Selain ajaran Theosofi yang merusak
akidah Islam, para aktivis Theosofi di Indonesia pada masa lalu banyak
terlibat dalam berbagai aksi pelecehan terhadap ajaran Islam. Ironisnya,
mereka adalah orang-orang yang disebut dalam buku-buku sejarah sebagai
tokoh-tokoh nasional.
Dalam buku “Sejarah Indonesia Modern”,
sejarawan MC Ricklef menyatakan, Theosofi di Indonesia pada masa lalu
banyak terlibat dalam berbagai aksi pelecehan terhadap Islam. Bukan
hanya ajarannya yang banyak berseberangan dengan akidah Islam
sebagaimana banyak dipaparkan oleh penulis pada tulisan beberapa edisi
lalu, namun juga para aktivis Theosofi yang merupakan elit-elit nasional
pada masa lalu, juga banyak melakukan pelecehan terhadap Islam. Para
aktivis Theosofi yang umumnya elit Jawa penganut kebatinan, menganggap
Islam sebagai agama impor yang tidak sesuai dengan kebudayaan dan jati
diri bangsa Jawa.
A.D El Marzededeq, peneliti jaringan Freemason di Indonesia dan penulis buku “Freemasonry Yahudi Melanda Dunia Islam” menyatakan
tentang gambaran elit Jawa dalam kelompok Theosofi dan Freemasonry pada
masa lalu. Marzededeq menulis, “Perkumpulan kebatinan di Jawa yang
berpangkal dari paham Syekh Siti Jenar makin mendukung keberadaan
Vrijmetselarij (Freemason). Para elit Jawa yang menganut paham wihdatul wujud (menyatunya
manusia dengan Tuhan, red) yang dibawa oleh Syekh Siti Jenar, kemudian
banyak yang menjadi anggota Theosofi-Freemasonry, baik secara murni
ataupun mencampuradukkannya dengan kebatinan Jawa…” (hal.8)

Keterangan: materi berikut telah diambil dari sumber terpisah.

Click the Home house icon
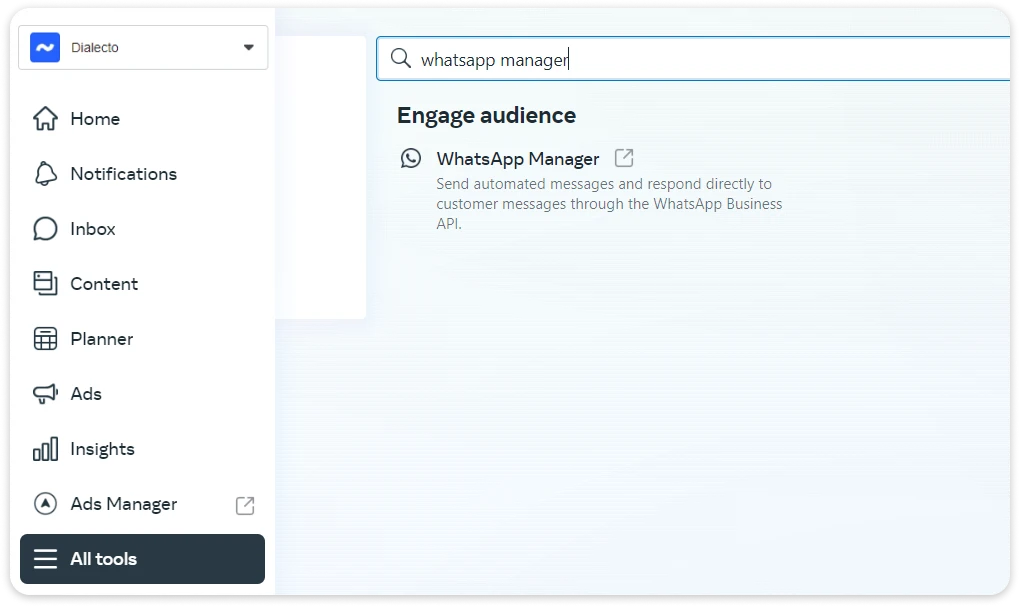The height and width of the screenshot is (607, 1020). pos(45,119)
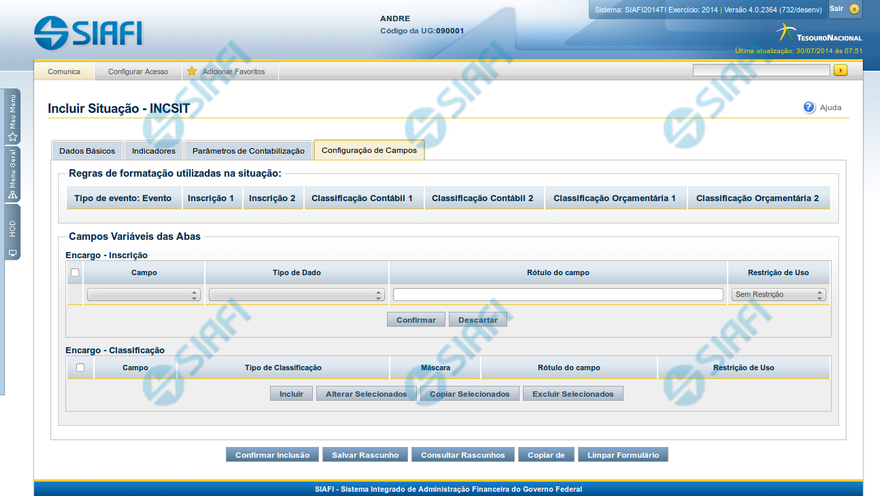Open the Menu Geral side tab

(13, 176)
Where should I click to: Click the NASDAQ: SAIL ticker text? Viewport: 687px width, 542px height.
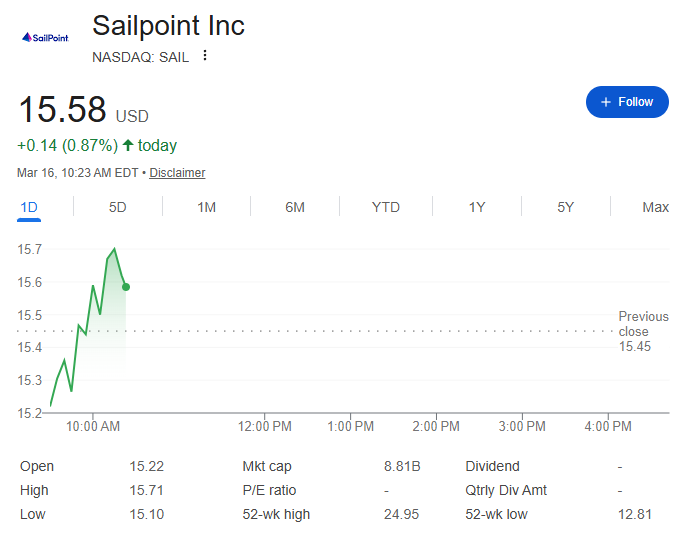click(x=140, y=56)
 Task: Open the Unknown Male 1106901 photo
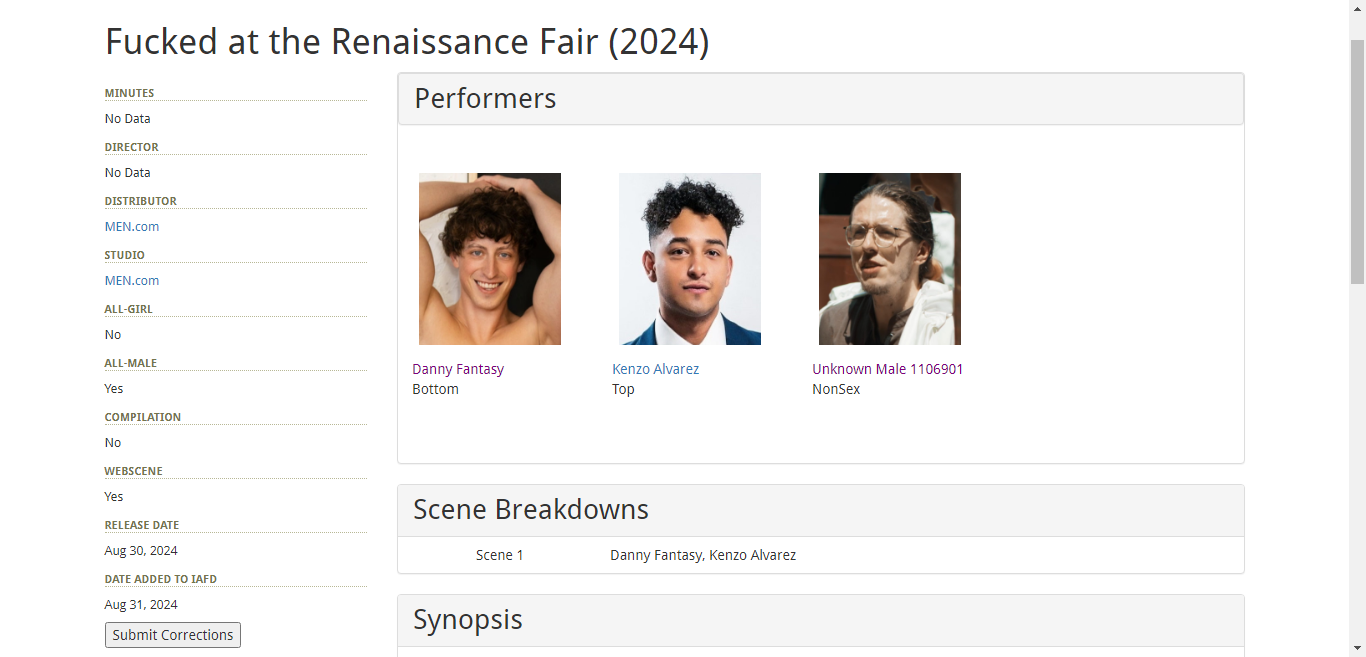tap(889, 259)
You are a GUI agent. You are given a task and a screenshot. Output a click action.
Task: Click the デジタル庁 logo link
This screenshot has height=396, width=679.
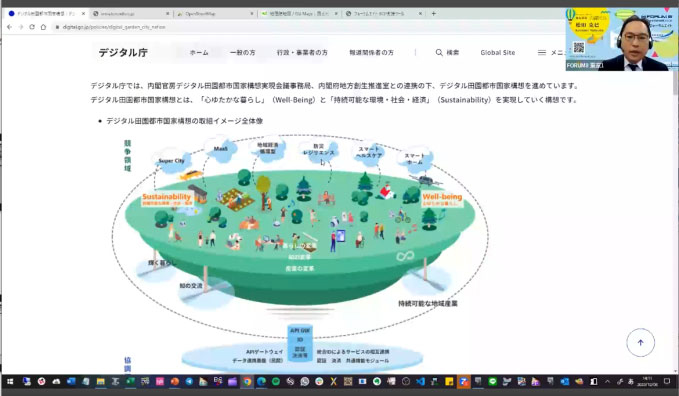123,52
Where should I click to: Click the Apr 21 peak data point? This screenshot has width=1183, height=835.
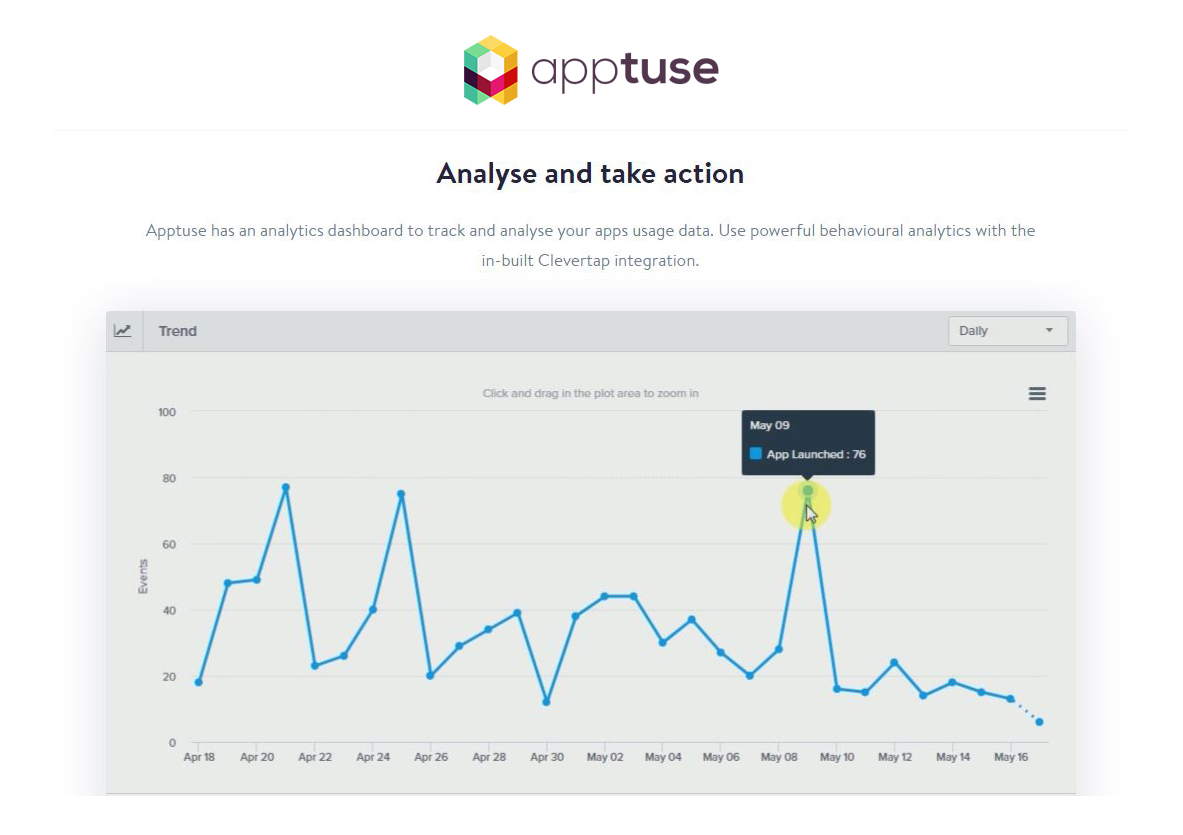point(286,487)
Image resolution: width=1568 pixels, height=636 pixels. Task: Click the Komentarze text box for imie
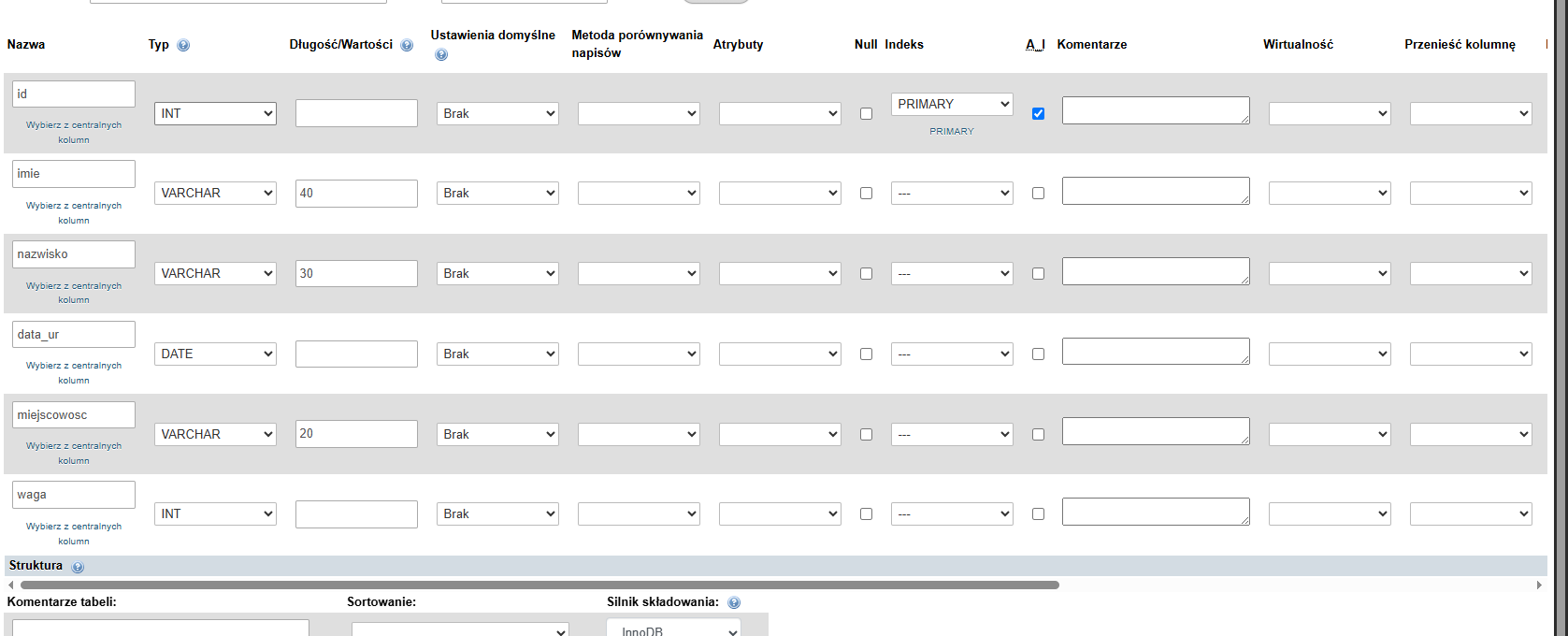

Para elit Jawa dan tokoh-tokoh
kebangsaan yang tergabung sebagai anggota Theosofi-Freemason di
Indonesia pada masa lalu kerap kali berada di balik berbagai pelecehan
terhadap Islam. Misalnya, mereka menyebut ke Boven Digul lebih baik
daripada ke Makkah, mencela syariat poligami, dan menyebut agama Jawa (Gomojowo)

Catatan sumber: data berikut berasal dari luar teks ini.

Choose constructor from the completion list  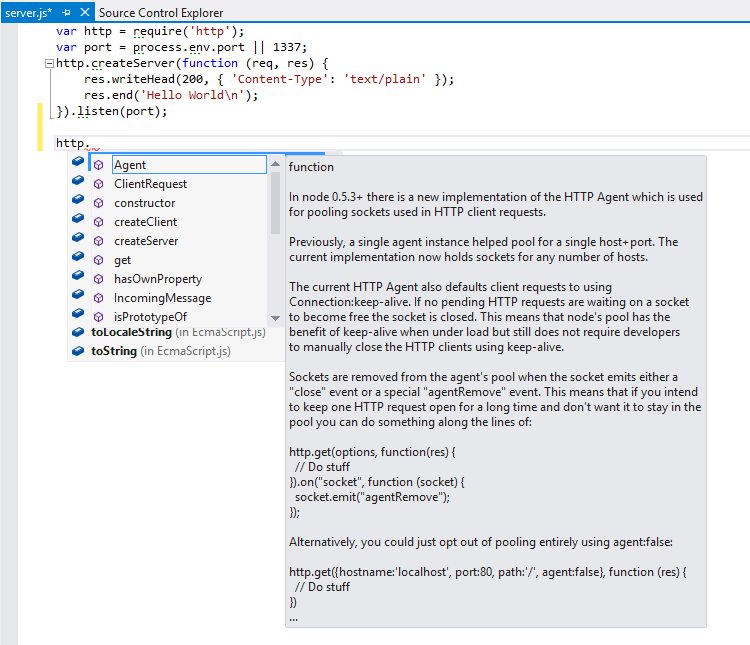click(x=144, y=203)
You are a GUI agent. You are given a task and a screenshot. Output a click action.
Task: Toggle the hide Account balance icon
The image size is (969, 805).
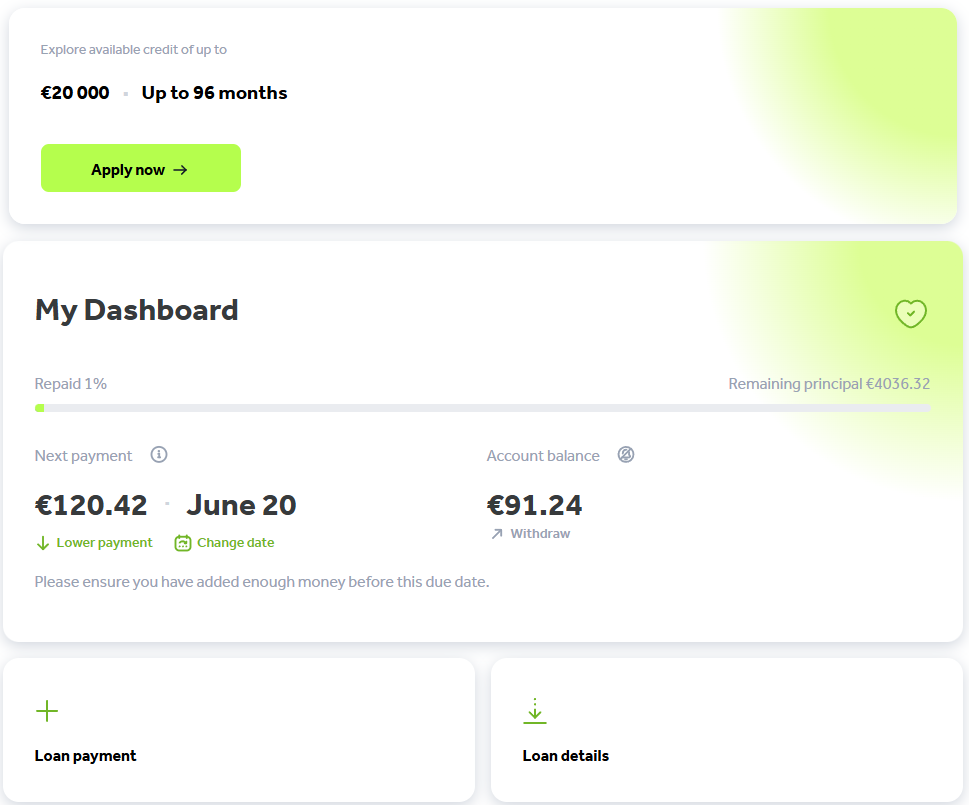click(x=626, y=455)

atau Kejawen lebih baik daripada Islam. Penghinaan-penghinaan tersebut
dilakukan secara sadar melalui tulisan-tulisan di media massa dan
ceramah-ceramah di perkumpulan mereka. Penghinaan-penghinaan itu makin
meruncing, ketika para anggota Theosofi-Freemason yang aktif dalam
organisasi Boedi Oetomo, berseteru dengan aktivis Sarekat Islam.
Pada sebuah rapat Gubernemen Boemipoetra
tahun 1913, Radjiman Wediodiningrat, anggota Theosofi-Freemason,
menyampaikan pidato berjudul “Een Studie Omtrent de S.I (Sebuah
Studi tentang Sarekat Islam)” yang menghina anggota SI sebagai orang
rendahan, kurang berpendidikan, dan mengedepankan emosional dengan
bergabung dalam organisasi Sarekat Islam. Radjiman dengan bangga
mengatakan, bakat dan kemampuan orang Jawa yang ada pada para aktivis
Boedi Oetomo lebih unggul ketimbang ajaran Islam yang dianut oleh para
aktivis Sarekat Islam. Pada kongres Boedi Oetomo tahun 1917, ketika umat
Islam yang aktif di Boedi Oetomo meminta agar organisasi ini
memperhatikan aspirasi umat Islam, Radjiman dengan tegas menolaknya.
Radjiman mengatakan, “Sama sekali tidak bisa dipastikan bahwa orang Jawa
di Jawa Tengah sungguh-sungguh dan sepenuhnya menganut agama Islam.”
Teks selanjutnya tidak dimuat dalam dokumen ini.